DAVID CANELLADA
El diputado regional José Antonio Pujante, de IU, podría quedar fuera de la operación Reciclaje -que investiga una presunta trama de corrupción en torno a Limusa, la empresa municipal de limpieza de Lorca-. La Fiscalía Superior de la Comunidad Autónoma, en un informe dirigido a la Sala de lo Civil y Penal del TSJ, señala que no existen indicios de delito respecto del diputado de IU y recomienda a los magistrados que archiven la causa contra él.
No ocurre lo mismo respecto del otro diputado implicado, el socialista Bartolomé Soler. En este caso, el informe del fiscal superior, Manuel López Bernal, entiende que podría haber incurrido en un delito de malversación de caudales públicos y pide a la Sala -el TSJ es el órgano competente para investigar a los diputados dada su condición de aforados- que asuma la investigación.

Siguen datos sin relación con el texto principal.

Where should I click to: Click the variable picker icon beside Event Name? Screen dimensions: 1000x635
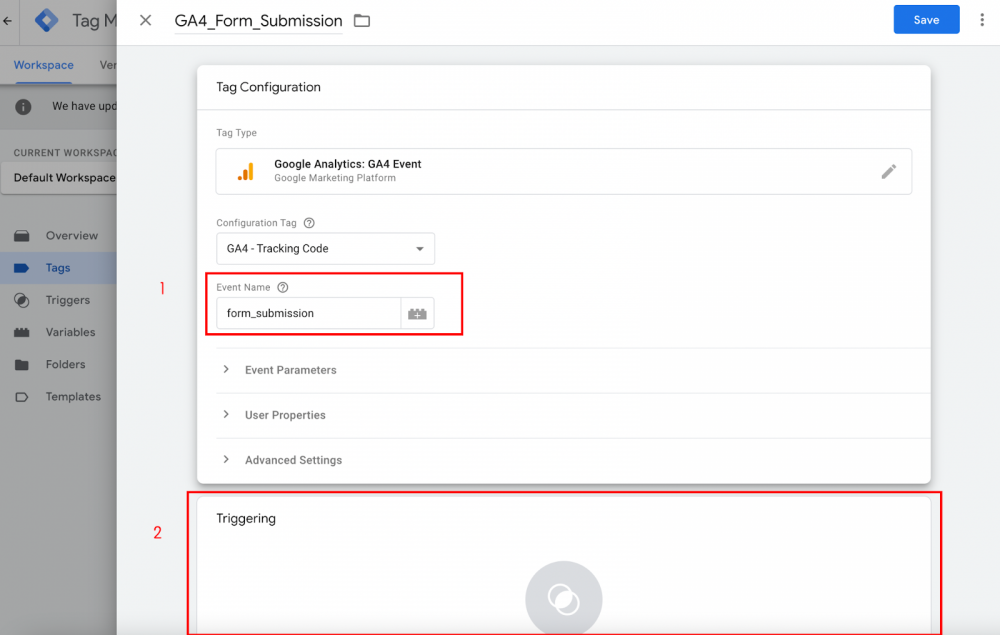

En el informe, el fiscal superior subraya que existen indicios de delito respecto de Bartolomé Soler, que ocupó el cargo de consejero de administración en Limusa -cuyo director, Francisco Gil Eguino, está considerado como el cerebro de la presunta trama de corrupción- entre el 28 de julio del año 2003 y el 11 de julio de 2007. En concreto, el documento habla de un presunto delito de malversación de caudales públicos "consistente fundamentalmente en la realización de numerosos gastos de comidas, viajes y otros a cargo de la empresa municipal de limpieza". Estos gastos, según el análisis de la contabilidad de Limusa y las declaraciones de algunos de los imputados, "no parecen responder al ejercicio de su función en la citada mercantil". Así, el fiscal solicita a la Sala "que se declare competente" para investigar las presuntas irregularidades cometidas por el diputado Soler "y, por conexión, respecto del resto de los presuntamente responsables del delito de malversación de caudales públicos y conexos".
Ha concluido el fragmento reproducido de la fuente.